The area (in square units) of the region bounded by the curve y = |sin2x| and the X-axis in [0,2π] is
The area (in square units) of the region bounded by the curve y = |sin2x| and the X-axis in [0,2π] is
0
3
4
1
The Correct Option is C
Solution and Explanation
To solve the problem, we need to find the area under the curve $y = |\sin 2x|$ over the interval $[0, 2\pi]$.
1. Set Up the Integral:
Since $y = |\sin 2x|$ is non-negative, the area is:
$\int_0^{2\pi} |\sin 2x| dx$.
2. Use Periodicity:
The period of $\sin 2x$ is $\pi$, so $|\sin 2x|$ has period $\pi/2$.
Thus, the integral over $[0, 2\pi]$ (four periods) is:
$\int_0^{2\pi} |\sin 2x| dx = 4 \int_0^{\pi/2} |\sin 2x| dx$.

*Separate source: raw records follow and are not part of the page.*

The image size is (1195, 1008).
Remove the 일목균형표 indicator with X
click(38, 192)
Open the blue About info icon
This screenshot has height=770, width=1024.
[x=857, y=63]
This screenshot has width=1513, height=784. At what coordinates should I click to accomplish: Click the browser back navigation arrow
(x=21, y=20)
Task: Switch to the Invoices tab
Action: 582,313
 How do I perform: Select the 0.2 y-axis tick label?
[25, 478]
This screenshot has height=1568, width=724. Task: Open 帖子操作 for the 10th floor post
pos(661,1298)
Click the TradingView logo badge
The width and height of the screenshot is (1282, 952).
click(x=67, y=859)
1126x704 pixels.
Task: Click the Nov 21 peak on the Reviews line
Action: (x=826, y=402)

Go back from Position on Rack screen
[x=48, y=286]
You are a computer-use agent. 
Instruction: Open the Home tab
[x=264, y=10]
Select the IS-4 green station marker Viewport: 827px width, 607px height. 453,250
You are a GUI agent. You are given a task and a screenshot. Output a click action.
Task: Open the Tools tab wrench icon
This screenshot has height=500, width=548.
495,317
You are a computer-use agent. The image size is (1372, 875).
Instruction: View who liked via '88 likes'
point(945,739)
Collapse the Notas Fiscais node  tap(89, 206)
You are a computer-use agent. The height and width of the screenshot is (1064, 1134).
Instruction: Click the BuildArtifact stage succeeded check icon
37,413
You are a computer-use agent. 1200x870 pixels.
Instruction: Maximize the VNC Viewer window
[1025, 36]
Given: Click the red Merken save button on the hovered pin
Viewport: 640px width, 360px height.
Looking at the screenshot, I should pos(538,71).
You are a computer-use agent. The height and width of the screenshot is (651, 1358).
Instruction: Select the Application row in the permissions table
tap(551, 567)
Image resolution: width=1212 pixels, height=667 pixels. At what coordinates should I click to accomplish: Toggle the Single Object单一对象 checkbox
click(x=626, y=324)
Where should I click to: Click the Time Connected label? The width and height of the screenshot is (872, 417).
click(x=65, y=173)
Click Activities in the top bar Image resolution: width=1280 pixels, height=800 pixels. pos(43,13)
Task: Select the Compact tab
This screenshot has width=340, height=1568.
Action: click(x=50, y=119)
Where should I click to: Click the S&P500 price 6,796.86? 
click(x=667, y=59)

Since $\sin 2x \ge 0$ on $[0, \pi/2]$, $|\sin 2x| = \sin 2x$ there.
3. Evaluate the Integral:
Compute:
$4 \int_0^{\pi/2} \sin 2x dx = 4 \left[ -\frac{\cos 2x}{2} \right]_0^{\pi/2} = 4 \left( -\frac{\cos \pi}{2} - \left( -\frac{\cos 0}{2} \right) \right)$.
Simplify:
$= 4 \left( \frac{1}{2} + \frac{1}{2} \right) = 4 \cdot 1 = 4$.
Final Answer:
The area is $4$.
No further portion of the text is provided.